A single filer has $60,000 of taxable income — inside the 22% bracket, which runs to $105,700. The headroom is $105,700 − $60,000 = $45,700. Converting $45,700 keeps every converted dollar at 22% (about $10,054 of tax). Convert $50,000 instead and the last $4,300 spills into the 24% bracket, nudging the blended rate up. The calculator shows the exact tax, effective rate, and headroom for any inputs.

When it makes sense — and the traps

  • Best in low-income years: early retirement before Social Security and RMDs, a gap year, or a market dip.
  • Watch IRMAA: higher income can raise Medicare premiums about two years later.
  • Watch the 3.8% NIIT and extra taxation of Social Security from the higher MAGI.
  • Pay the tax from outside cash, not the IRA, so the full amount keeps growing tax-free.
  • Spread large conversions over several years to stay in lower brackets.

Frequently asked questions

How is a Roth conversion taxed?

The converted amount is added to your ordinary taxable income and taxed at your marginal rate and above. The tax equals your total tax with the conversion minus your tax without it.

What is the fill-the-bracket strategy?

Convert just enough to reach the top of your current bracket without entering the next. In 2026, a single filer with $60,000 taxable income could convert about $45,700 and stay in the 22% bracket.

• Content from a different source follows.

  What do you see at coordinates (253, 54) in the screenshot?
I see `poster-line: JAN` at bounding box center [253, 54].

When does a Roth conversion make sense?

Often in lower-income years when your marginal rate is temporarily low, so you pay tax now at a lower rate than you would later on withdrawals or RMDs.

Does a Roth conversion raise my Medicare premiums?

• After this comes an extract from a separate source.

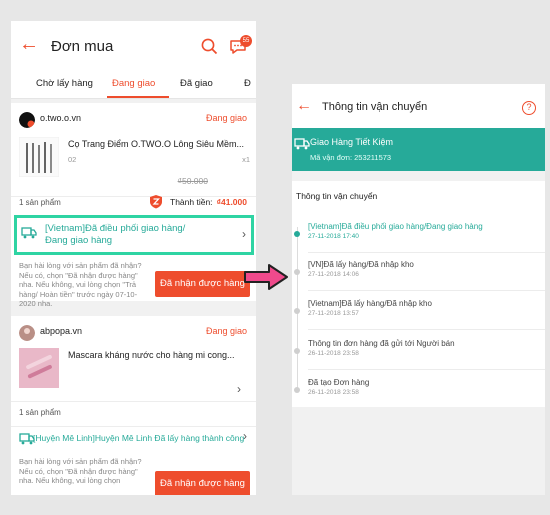 The width and height of the screenshot is (550, 515). What do you see at coordinates (72, 160) in the screenshot?
I see `product-variant: 02` at bounding box center [72, 160].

It can. The higher modified AGI may raise Medicare Part B and D premiums (IRMAA) about two years later and can trigger the 3.8% NIIT.

Should I pay the conversion tax from the IRA or from cash?

From outside cash is usually better, since it keeps the full converted amount growing tax-free. Paying from the IRA reduces the amount converted and may incur a 10% penalty if you are under 59½.